Figure 2.

(A) Visualization of killing by CAR-NK-92 cells by fluorescence microscopy. A2780, SKOV3, and OVCAR3 cells were co-cultured with effector NK cells at an E/T ratio of 5:1. CD19NK cells were used as an antigen-specificity control. During the early process of death, the cells became smaller in size with condensed cytoplasm and tightly packed organelles. After cell shrinkage, massive membrane blebbing occurred, followed by separation of cell fragments into apoptotic bodies and subsequently loss of the GFP signal. (B) Fluoroskan results showing the killing effect of the CAR-NK-92 cells in ovarian cancer cell lines.

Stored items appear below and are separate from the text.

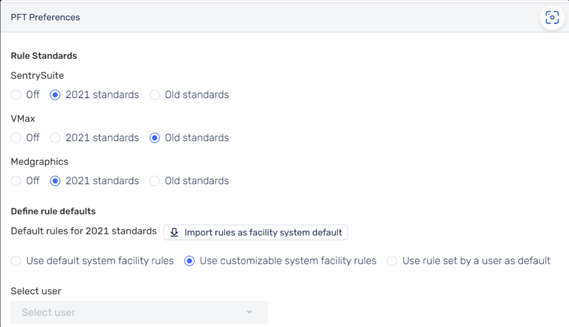Viewport: 569px width, 327px height.
Task: Enable Use default system facility rules
Action: (x=16, y=261)
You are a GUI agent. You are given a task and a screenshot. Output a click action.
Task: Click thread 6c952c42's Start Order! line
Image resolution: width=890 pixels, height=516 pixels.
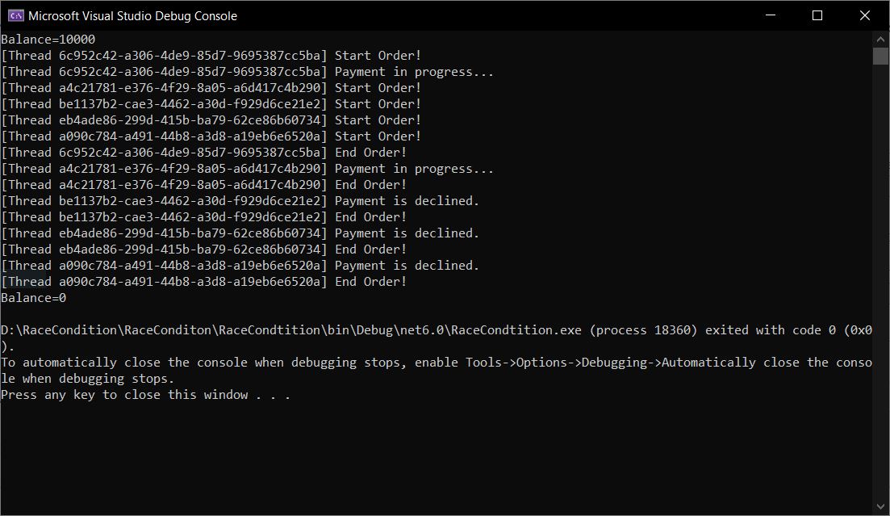[211, 56]
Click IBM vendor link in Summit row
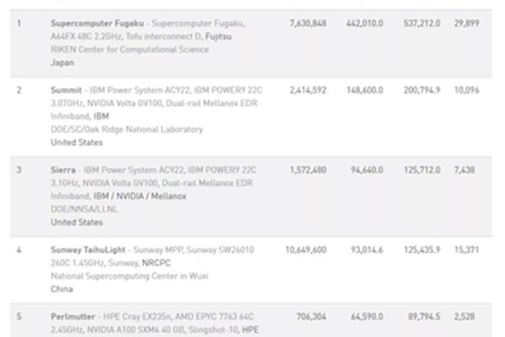Screen dimensions: 505x337 point(101,116)
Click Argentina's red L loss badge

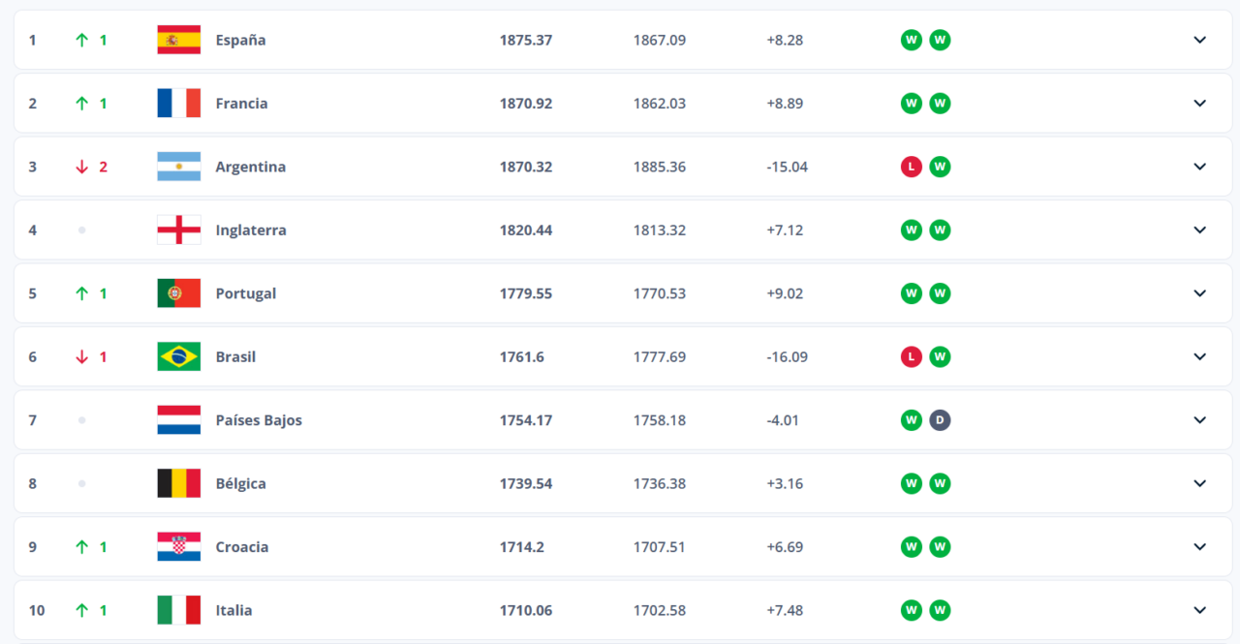911,167
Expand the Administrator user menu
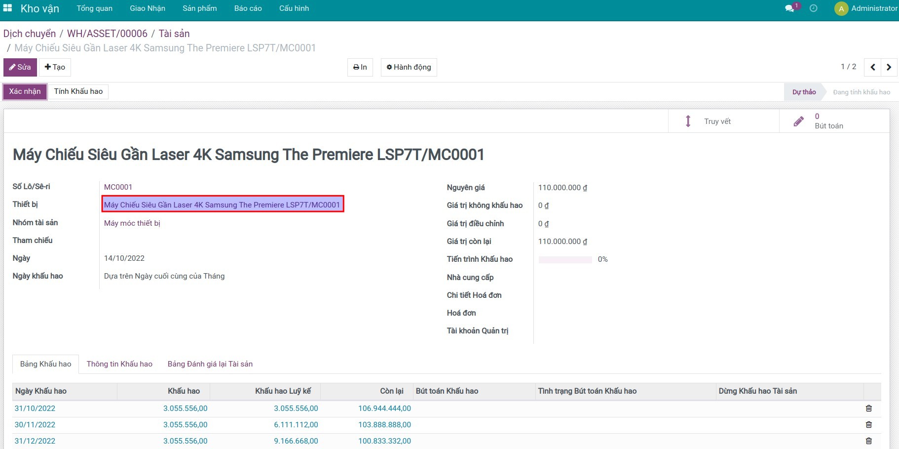 (x=866, y=8)
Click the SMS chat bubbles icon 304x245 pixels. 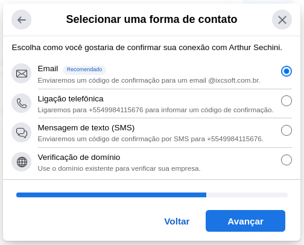22,133
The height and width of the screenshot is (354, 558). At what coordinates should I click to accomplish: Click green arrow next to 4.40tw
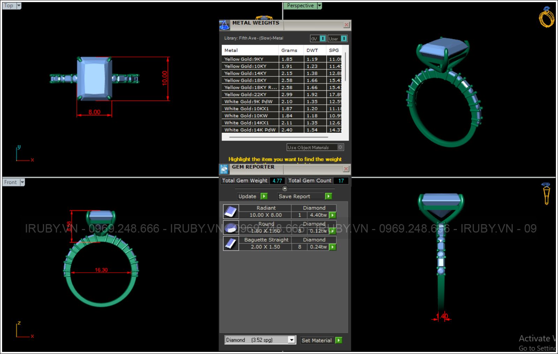pyautogui.click(x=333, y=215)
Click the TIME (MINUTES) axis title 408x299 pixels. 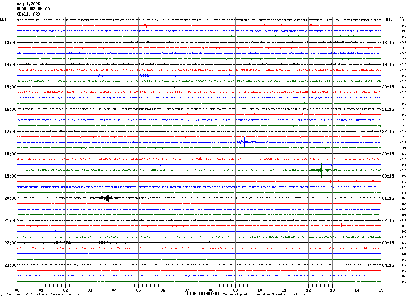(203, 294)
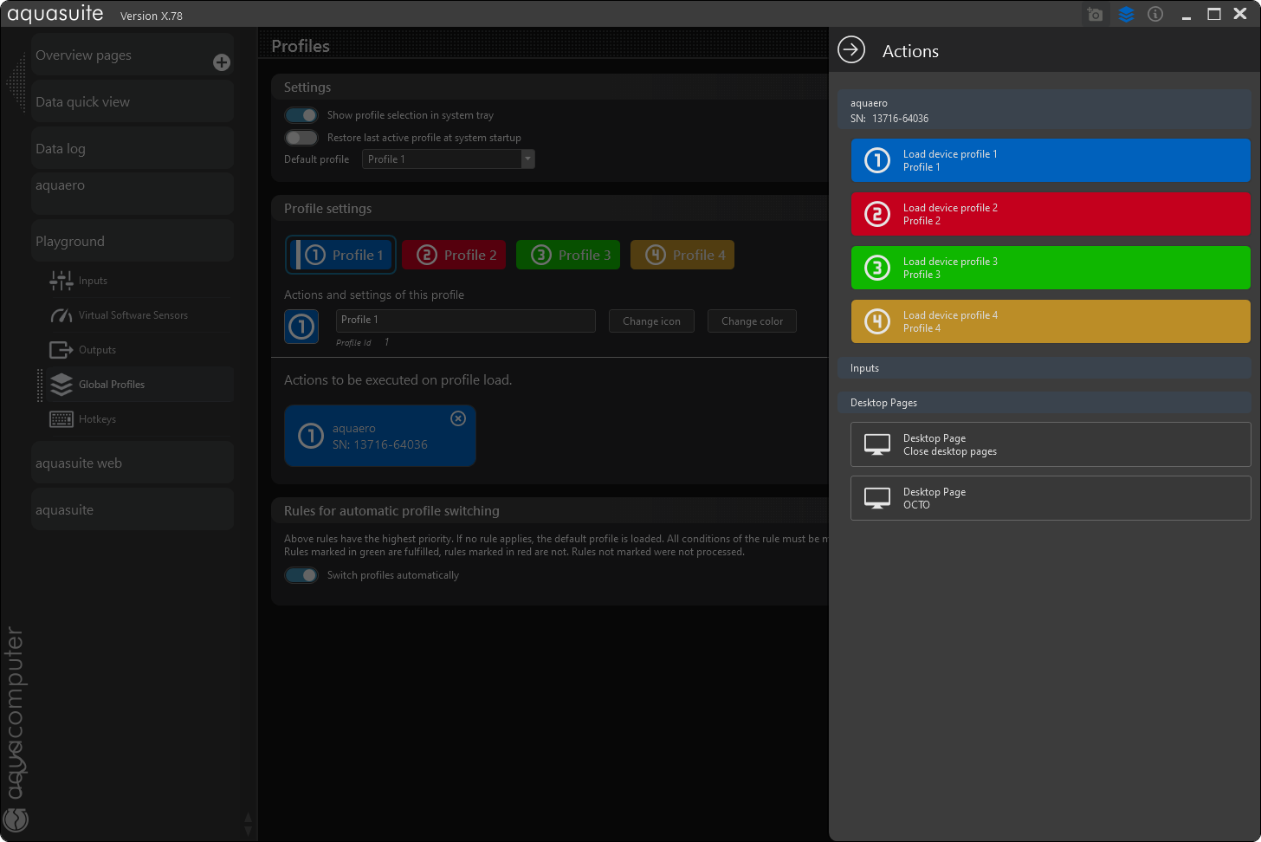Open Hotkeys from the Playground section

click(x=97, y=419)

GFP-expressing A2780, SKOV3, and OVCAR3 cells were seeded in flat-bottom 96-well plates at previously determined densities (A2780, 2 × 10⁴ cells/well; SKOV3 and OVCAR3 1.5 × 10⁴ cells/well). On the next day, NK-92 and CAR-NK-92 cells were added at the effector/target (E/T) ratio of 5:1. After removing culture medium containing NK cells and cell debris, residual attached cells were lysed with SDS, and fluorescence intensity was measured at excitation 485 nm/emission 520 nm using Fluoroskan Ascent™ FL. * indicates a significant difference calculated by two-way ANOVA, p < 0.05. Values represent the mean from two separate experiments each containing three samples.